If the economy can sustain the rise in employment recorded by the CSO last month, there will be more reason for optimism.
A breakdown of last year’s export figures shows that services exports expanded by 7.5 per cent in the fourth quarter, compared with the same period in 2011. This compared with a decline of 3.8 per cent in goods exports, which reflects trends already seen in industrial production.
The Minister for Jobs, Enterprise and Innovation, Richard Bruton, yesterday welcomed a 15 per cent increase in computer services exports (to €36.5 billion) last year, which fits into the Government’s plans for the sector. Austin Hughes at KBC wondered if services exports might be less vulnerable to cyclical weakness abroad.

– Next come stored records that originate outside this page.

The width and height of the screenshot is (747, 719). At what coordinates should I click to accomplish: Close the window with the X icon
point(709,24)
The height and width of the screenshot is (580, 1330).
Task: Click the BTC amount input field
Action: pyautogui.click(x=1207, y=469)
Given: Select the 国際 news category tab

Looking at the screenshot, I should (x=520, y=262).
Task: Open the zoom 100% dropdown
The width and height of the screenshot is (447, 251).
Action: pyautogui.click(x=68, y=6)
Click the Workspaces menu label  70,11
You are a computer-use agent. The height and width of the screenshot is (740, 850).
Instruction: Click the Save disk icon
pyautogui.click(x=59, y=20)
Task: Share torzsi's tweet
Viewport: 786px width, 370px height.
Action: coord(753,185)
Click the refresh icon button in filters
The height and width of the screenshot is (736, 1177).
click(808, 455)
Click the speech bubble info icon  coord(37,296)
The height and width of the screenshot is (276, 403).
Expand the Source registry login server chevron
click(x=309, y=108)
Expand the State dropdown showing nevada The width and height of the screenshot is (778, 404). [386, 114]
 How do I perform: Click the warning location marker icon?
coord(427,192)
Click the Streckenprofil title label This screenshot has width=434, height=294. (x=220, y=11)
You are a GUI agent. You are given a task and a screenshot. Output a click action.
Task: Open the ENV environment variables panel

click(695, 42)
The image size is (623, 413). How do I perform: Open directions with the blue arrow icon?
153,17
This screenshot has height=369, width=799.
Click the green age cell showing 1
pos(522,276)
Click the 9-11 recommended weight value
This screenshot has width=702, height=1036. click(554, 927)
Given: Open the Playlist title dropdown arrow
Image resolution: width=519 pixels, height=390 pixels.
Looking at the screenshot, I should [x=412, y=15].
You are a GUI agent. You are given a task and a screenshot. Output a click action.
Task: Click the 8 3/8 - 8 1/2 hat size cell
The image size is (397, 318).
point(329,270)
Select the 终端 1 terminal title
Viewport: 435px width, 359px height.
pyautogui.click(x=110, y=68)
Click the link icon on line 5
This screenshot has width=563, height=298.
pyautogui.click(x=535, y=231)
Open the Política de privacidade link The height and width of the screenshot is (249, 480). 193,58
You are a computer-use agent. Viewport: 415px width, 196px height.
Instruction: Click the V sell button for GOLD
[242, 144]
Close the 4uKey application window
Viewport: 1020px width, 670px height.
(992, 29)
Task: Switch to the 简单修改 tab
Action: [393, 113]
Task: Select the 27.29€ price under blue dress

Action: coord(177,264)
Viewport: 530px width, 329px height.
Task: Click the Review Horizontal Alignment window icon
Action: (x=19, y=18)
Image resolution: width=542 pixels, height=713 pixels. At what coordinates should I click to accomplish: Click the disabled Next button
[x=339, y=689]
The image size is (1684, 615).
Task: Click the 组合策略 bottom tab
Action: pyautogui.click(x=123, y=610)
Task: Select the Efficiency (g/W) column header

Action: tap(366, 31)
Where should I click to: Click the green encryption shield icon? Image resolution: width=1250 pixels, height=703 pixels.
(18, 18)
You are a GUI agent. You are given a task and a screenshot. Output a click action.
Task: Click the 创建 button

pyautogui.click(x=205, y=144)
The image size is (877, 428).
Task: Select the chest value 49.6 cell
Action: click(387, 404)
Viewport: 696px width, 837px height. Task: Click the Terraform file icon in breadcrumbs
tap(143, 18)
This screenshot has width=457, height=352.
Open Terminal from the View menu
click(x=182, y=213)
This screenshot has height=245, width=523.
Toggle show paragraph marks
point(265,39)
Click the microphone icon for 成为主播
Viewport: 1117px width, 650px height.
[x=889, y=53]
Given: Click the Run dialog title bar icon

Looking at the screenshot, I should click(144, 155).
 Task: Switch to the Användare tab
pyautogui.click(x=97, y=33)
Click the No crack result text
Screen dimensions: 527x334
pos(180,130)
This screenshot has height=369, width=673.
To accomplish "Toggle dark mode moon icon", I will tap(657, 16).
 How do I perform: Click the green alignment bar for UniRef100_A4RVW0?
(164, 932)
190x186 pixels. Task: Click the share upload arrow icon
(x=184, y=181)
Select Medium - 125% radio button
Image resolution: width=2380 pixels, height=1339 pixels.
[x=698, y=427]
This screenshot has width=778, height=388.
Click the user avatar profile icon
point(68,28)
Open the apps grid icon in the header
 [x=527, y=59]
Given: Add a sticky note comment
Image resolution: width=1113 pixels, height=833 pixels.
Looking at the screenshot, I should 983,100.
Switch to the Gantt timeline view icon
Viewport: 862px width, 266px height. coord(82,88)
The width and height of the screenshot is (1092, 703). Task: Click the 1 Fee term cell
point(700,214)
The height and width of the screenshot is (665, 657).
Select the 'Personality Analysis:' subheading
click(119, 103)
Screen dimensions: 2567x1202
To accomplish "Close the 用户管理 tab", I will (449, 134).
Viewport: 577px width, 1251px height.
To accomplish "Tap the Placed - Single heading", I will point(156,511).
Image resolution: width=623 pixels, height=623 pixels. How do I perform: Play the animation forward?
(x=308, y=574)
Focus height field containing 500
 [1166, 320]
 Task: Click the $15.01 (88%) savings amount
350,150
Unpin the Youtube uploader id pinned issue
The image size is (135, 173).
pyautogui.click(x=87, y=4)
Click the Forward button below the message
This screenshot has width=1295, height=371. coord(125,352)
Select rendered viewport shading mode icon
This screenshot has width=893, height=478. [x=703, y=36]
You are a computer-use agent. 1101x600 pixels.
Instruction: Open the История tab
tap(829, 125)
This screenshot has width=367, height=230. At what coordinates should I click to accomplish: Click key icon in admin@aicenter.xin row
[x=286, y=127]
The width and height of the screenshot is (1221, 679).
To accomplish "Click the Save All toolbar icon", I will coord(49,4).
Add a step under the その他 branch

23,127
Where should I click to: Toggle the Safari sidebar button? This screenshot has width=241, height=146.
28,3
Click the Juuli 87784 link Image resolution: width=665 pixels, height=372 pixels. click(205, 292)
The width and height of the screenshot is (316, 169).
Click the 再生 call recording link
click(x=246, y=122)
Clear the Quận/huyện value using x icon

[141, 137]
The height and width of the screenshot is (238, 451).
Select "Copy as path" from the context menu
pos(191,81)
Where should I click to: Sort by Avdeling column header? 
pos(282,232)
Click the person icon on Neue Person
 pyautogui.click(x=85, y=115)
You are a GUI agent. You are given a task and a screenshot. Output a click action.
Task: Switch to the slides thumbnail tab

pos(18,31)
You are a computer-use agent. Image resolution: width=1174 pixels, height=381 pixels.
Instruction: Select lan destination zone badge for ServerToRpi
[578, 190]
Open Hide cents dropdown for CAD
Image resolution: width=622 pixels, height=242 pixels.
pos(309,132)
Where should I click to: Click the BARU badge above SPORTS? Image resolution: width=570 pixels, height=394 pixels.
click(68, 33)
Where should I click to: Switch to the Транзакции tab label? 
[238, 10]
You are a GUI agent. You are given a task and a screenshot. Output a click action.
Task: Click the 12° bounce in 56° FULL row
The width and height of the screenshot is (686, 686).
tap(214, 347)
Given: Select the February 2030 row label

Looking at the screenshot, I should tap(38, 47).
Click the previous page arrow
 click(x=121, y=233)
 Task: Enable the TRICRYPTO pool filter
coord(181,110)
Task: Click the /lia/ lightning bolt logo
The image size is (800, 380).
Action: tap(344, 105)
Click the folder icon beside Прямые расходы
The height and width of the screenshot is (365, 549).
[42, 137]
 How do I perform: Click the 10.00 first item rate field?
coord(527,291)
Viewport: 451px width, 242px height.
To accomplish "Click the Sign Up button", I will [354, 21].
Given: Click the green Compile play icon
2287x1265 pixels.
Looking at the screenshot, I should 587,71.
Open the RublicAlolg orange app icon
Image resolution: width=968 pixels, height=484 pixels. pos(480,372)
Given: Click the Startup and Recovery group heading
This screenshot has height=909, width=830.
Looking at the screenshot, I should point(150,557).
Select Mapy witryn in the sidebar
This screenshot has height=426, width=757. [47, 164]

Most observers expect the economy to grow again this year, but not by enough to get anybody too excited.
Alan McQuaid in Merrion has pencilled in real GDP growth of 1.6 per cent, noting “clear evidence” of the Republic weathering the storm better than most. Juliet Tennent in Goodbody expects “a gradual economic recovery”, while Davy’s Conall Mac Coille in is forecasting 1.3 per cent growth for GDP, with the latest numbers doing little to derail this.
Hughes at KBC said the data implied “a margin of comfort” within his 1.3 per cent GDP prediction for this year but, highlighting the Cypriot problem, a downgrading of growth in the UK and weak PMI data for March, he expressed a reluctance to upgrade “just yet”.